10. Australian Privacy Principles Compliance
As an Australian company, we comply with the Australian Privacy Principles under the Privacy Act 1988. This includes:
- Open and transparent management of personal information
- Anonymity and pseudonymity options where practicable
- Collection limitations and purpose specification
- Data quality and security requirements
- Access and correction rights
- Cross-border disclosure safeguards
11. Changes to This Privacy Policy
We may update this Privacy Policy from time to time to reflect changes in our practices, technology, legal requirements, or other factors. We will notify you of any material changes by:
- Posting the updated policy on our website
- Sending an email notification to registered users
- Displaying a prominent notice on our website
- Providing in-app notifications for mobile users
The updated policy will be effective immediately upon posting, unless otherwise specified. Your continued use of our services after the effective date constitutes acceptance of the revised policy.
12. Contact Information
If you have any questions, concerns, or requests regarding this Privacy Policy or our data practices, please contact us:
Drive Paragon Pty Ltd
Privacy Officer
Level 12, 680 George Street
Sydney NSW 2000
Australia
Email: [email protected]
Phone: +61 2 8234 5678
Business Hours: Monday to Friday, 9:00 AM - 6:00 PM AEST
Data Protection Officer
Email: [email protected]
Response Time: We aim to respond to all privacy inquiries within 30 days
13. Complaints and Regulatory Authorities
If you believe we have breached your privacy rights, you can lodge a complaint with us using the contact information above.
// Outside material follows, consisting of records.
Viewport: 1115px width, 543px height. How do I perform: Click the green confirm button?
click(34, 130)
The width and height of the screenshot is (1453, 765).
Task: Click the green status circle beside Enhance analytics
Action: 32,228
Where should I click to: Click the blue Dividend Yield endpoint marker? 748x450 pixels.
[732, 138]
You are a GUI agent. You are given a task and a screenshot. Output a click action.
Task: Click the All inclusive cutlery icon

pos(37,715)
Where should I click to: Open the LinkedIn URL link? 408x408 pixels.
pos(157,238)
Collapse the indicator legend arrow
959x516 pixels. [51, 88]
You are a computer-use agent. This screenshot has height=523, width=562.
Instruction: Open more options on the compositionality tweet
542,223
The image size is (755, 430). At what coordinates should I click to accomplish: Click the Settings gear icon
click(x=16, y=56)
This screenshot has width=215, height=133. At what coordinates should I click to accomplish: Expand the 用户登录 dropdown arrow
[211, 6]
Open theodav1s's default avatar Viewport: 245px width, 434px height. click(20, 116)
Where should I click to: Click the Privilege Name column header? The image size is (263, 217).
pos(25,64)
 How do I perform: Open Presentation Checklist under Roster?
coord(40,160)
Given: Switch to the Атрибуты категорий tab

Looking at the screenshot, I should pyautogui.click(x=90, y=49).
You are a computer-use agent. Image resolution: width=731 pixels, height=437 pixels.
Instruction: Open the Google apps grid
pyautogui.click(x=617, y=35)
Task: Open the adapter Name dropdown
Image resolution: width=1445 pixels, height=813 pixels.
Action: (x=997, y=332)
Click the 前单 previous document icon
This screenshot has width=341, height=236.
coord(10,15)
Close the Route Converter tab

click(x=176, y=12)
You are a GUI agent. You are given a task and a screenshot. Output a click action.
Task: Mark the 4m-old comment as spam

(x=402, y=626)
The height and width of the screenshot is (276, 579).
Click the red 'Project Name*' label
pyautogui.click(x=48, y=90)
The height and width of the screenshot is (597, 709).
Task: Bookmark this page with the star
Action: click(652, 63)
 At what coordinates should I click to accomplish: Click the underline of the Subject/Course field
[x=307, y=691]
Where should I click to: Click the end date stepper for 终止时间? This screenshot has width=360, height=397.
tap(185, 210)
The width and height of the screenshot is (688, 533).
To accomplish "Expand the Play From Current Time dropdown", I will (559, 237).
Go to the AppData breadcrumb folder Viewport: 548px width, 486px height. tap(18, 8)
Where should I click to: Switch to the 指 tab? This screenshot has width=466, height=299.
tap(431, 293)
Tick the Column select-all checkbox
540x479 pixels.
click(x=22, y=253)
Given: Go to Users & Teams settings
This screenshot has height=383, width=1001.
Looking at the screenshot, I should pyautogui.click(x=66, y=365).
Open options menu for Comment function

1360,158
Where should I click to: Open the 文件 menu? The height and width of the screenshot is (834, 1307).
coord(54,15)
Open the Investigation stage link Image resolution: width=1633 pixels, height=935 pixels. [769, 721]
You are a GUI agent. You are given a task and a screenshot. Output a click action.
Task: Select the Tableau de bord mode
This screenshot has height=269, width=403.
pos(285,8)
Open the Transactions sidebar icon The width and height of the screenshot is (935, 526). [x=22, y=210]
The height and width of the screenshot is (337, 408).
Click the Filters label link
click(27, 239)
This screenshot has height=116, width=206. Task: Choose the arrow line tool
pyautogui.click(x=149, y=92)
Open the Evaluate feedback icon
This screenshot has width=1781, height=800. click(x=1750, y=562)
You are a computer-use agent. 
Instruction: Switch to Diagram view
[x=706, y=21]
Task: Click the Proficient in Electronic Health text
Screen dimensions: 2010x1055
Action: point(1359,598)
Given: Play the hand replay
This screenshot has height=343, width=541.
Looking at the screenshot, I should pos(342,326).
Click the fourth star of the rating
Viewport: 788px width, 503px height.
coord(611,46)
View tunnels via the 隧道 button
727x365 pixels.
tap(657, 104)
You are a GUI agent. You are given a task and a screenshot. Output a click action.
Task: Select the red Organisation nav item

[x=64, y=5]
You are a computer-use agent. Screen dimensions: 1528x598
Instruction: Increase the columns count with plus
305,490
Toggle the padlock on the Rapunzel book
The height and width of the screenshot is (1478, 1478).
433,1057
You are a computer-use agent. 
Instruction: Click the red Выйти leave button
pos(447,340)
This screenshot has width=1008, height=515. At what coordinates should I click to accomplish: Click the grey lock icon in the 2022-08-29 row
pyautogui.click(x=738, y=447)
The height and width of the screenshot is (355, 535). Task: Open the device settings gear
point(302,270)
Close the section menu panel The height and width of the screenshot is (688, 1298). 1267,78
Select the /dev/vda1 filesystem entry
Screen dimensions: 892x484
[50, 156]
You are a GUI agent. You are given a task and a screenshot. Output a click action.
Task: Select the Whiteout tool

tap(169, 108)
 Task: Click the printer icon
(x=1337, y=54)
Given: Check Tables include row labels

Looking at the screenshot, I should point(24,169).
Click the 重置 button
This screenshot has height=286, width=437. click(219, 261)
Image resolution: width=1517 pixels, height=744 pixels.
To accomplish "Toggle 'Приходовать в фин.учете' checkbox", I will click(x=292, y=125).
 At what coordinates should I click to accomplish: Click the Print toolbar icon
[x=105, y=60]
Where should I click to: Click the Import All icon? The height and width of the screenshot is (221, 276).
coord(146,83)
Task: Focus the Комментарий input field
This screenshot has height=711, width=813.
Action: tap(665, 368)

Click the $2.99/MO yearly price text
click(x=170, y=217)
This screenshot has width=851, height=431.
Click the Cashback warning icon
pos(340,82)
If you are not satisfied with our response, you may lodge a complaint with:
Australia
Office of the Australian Information Commissioner (OAIC)
Website: www.oaic.gov.au
Phone: 1300 363 992
Email: [email protected]
European Union
For EU residents, you may lodge a complaint with your local supervisory authority or the lead supervisory authority in Ireland:
Data Protection Commission (Ireland)
Website: www.dataprotection.ie
This Privacy Policy was last updated on November 1, 2024. We encourage you to review this policy periodically to stay informed about how we protect your information.